With 800,000 of the most critically ill patients having recovered, China has “decisively beaten” the pandemic, according to notes from a meeting of the ruling Communist Party’s all-powerful Politburo Standing Committee presided over by President and party leader Xi Jinping, AP reported. 

China enforced some of the world’s most draconian lockdowns, quarantines and travel restrictions and still faces questions about the origins of the virus that was first detected in the central Chinese city of Wuhan in late 2019. Heavy-handed enforcement prompted rare anti-government protests and took a heavy toll on the world’s second-largest economy.

The official Xinhua News Agency quoted Xi as saying that policies to control the outbreak had been “entirely correct.” The abrupt lifting in November and December of the “zero COVID” policy that had sought to eliminate all cases of the virus led to a surge in infections that temporarily overwhelmed hospitals.
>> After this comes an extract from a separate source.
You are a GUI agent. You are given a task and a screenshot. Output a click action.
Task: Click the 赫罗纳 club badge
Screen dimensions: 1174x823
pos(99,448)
Case numbers have since peaked and life has largely returned to normal, although international travel in and out of China has yet to return to pre-pandemic levels.

China is now transitioning to a post-pandemic stage after a fight against the outbreak that was “extraordinary in the extreme,” Xinhua said.

The government will continue to “optimize and adjust prevention and control policies and measures according to the times and situations with a strong historical responsibility and strong strategic determination,” Xinhua said.